Your goal:
The material below holds pictures; leave them out and reproduce exactly the lines from the one with "Open the search" through the one with "Task: Open the プライオリティ dropdown", inclusive.

━━━ Dataset extract ━━━

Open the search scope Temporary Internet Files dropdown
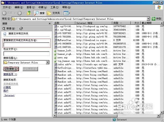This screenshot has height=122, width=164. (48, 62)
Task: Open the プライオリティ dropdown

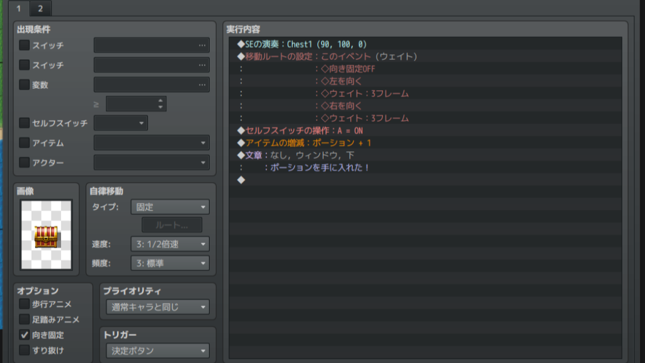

━━━
━━━ Dataset extract ━━━

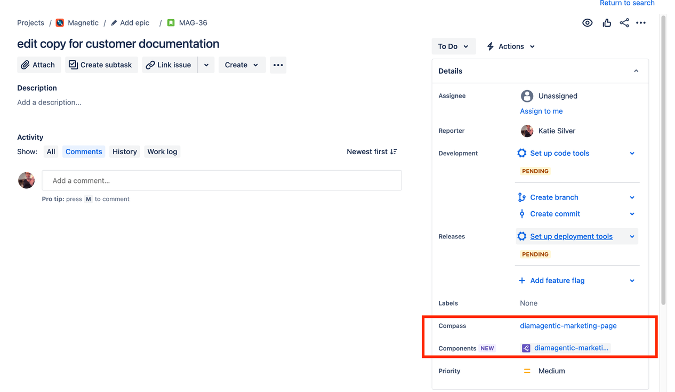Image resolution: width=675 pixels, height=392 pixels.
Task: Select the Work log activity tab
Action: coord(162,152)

━━━
━━━ Dataset extract ━━━

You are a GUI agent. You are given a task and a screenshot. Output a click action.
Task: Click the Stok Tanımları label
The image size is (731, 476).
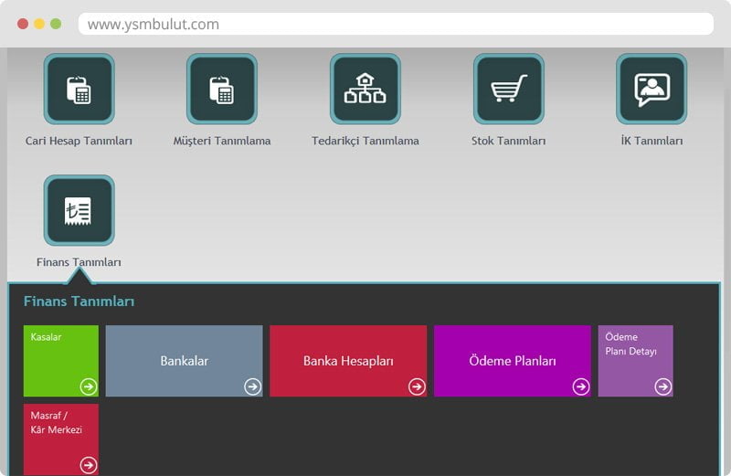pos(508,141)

━━━

Expected output:
Open the search scope Temporary Internet Files dropdown
This screenshot has height=122, width=164. (48, 62)
Task: Open the プライオリティ dropdown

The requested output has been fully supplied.